## Required work
Look through the data below and output, unchanged, every line from the one holding "Screen dimensions: 564x564" through the one holding "You are a computer-use", inclusive. Skip the pictures.

• • •

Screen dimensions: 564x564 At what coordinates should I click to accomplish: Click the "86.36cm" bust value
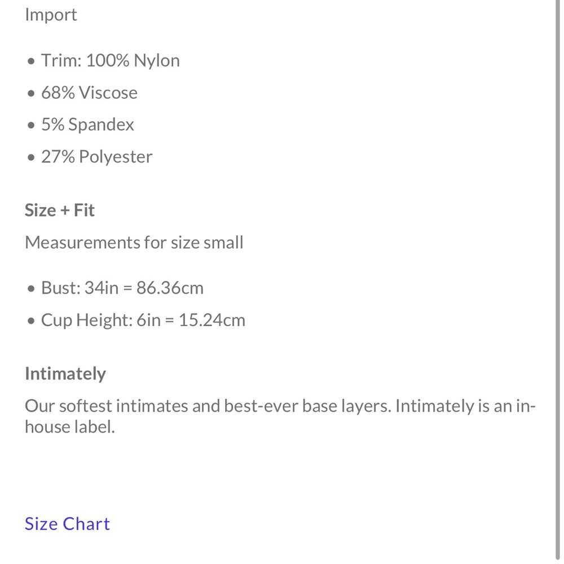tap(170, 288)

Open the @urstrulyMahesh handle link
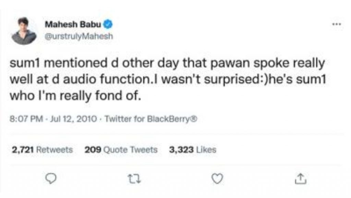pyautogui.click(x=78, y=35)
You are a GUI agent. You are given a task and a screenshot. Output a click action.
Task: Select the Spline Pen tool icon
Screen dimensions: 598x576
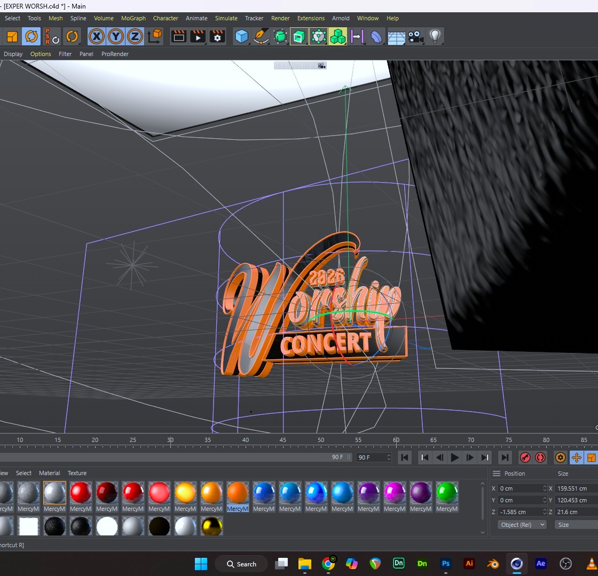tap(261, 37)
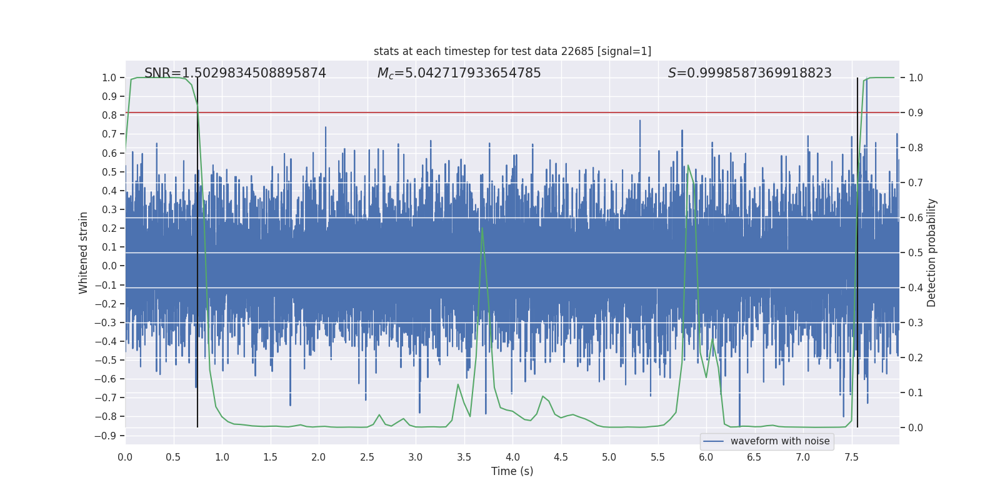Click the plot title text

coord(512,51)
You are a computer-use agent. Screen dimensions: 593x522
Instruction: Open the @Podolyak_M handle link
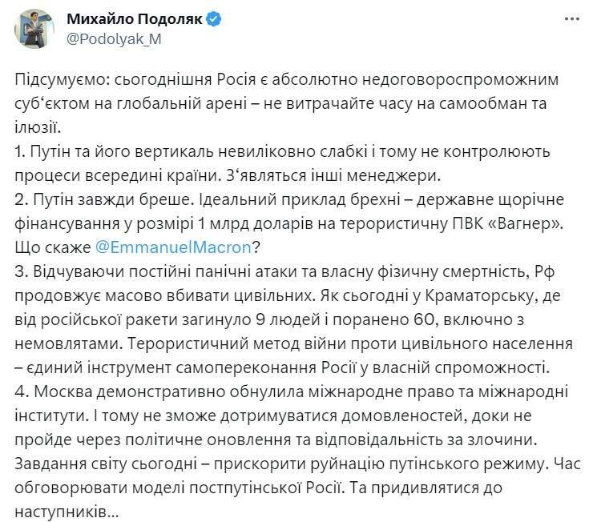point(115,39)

• • •

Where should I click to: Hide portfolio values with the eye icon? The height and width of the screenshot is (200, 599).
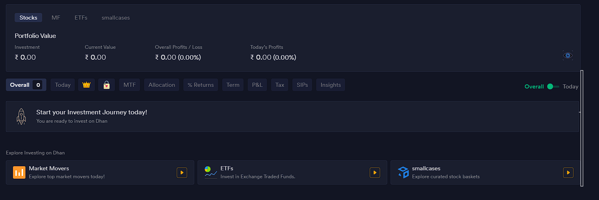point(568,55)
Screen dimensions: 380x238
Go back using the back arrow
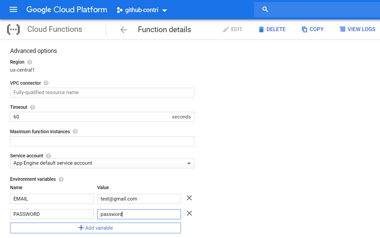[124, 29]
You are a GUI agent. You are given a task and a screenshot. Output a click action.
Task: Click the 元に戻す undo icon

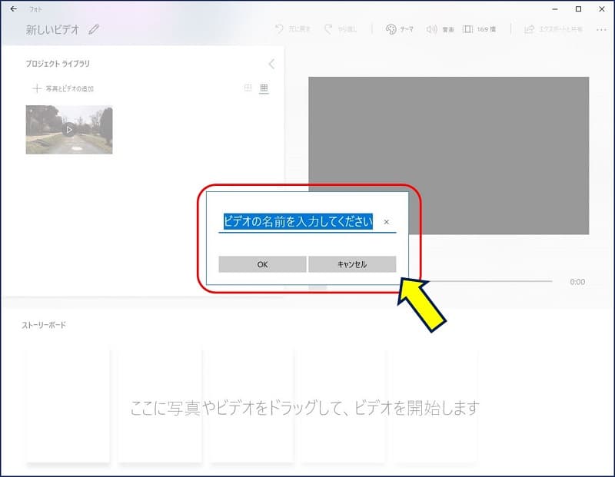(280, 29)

• • •

## Response area
Screen dimensions: 564x564 At what coordinates should I click to accomplish: Click the "86.36cm" bust value
tap(170, 288)

Open the @urstrulyMahesh handle link
pyautogui.click(x=78, y=35)
You are a GUI agent. You are given a task and a screenshot. Output a click action.
Task: Select the Spline Pen tool icon
Screen dimensions: 598x576
tap(261, 37)
Click the plot title text

coord(512,51)
You are a computer-use agent. Screen dimensions: 593x522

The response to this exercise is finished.